Clattering with colour and noise, it follows six-year-old tearaway Moonee (Brooklynn Prince) and her mother Halley (Bria Vinaite) through a chaotic summer spent scraping by in a social housing motel on the outskirts of Disney World Florida. But this is no pity party, and these characters are far from martyrs. We first meet little Moonee and friends as they spit on a nice lady’s car, and scream obscenities at her. While Halley will do anything to make her rent, from begging and stealing to selling knock-off perfume, so long as she can sit around all day and smoke.
Though confusing and hard to engage with at first, mainly because there’s no exposition or obvious plot beats, the film gradually comes into focus as a child’s eye view of poverty. Halley may be a terrible mother, but she loves her daughter to the ends of the earth, and besides – what would you do differently?

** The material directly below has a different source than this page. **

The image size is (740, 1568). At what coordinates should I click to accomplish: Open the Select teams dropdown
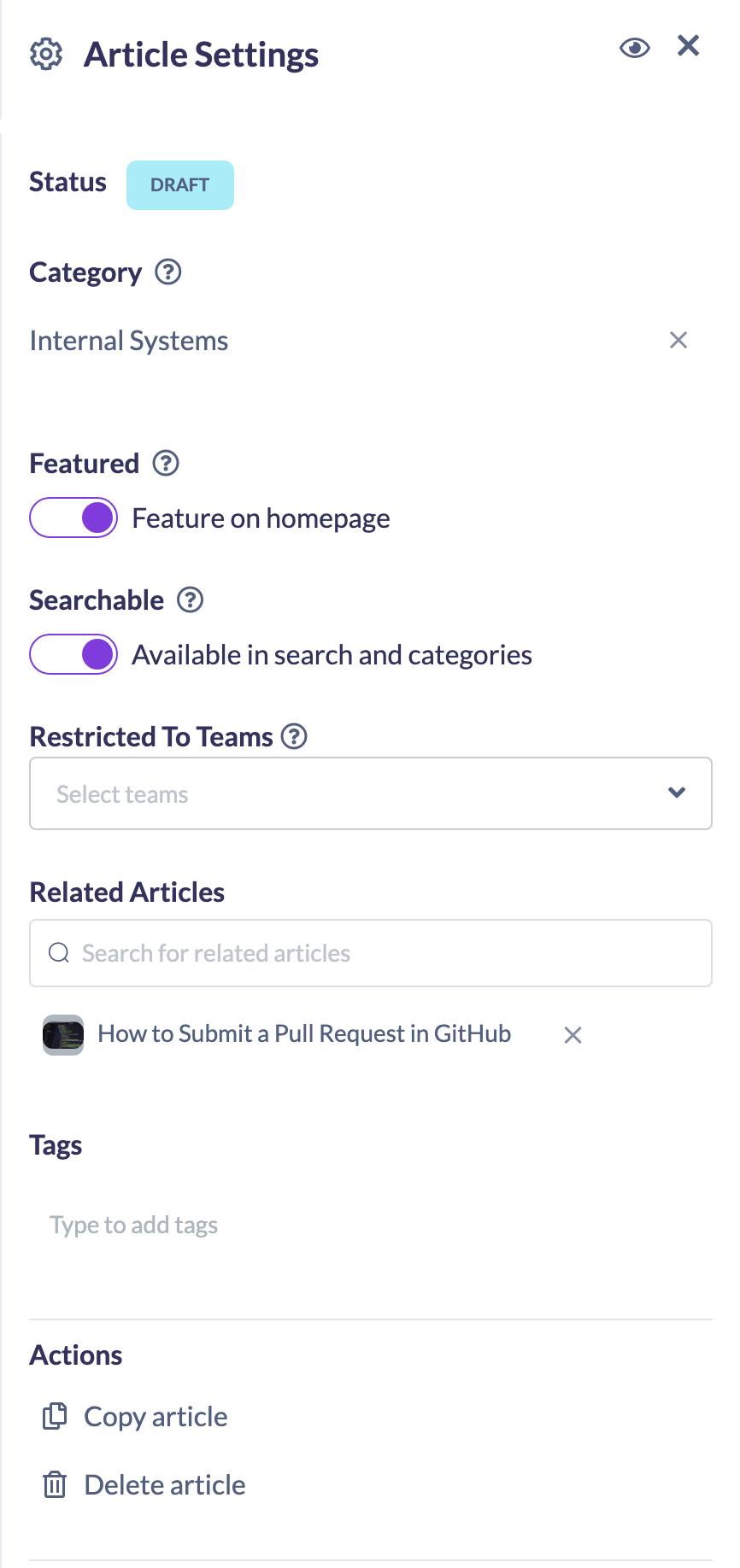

Prince and Vinaite make charismatic leads, with seasoned support from Willem Dafoe, as the motel’s put-upon caretaker, and indie stalwarts Caleb Landry-Jones and Macon Blair. But what really stays with you is the extraordinary, often handheld, camerawork and Baker’s powerful sense of place. Shot against those huge, Sunshine State skies, the candy-hued motels feel less like temporary homes than tombs where the American dream goes to die.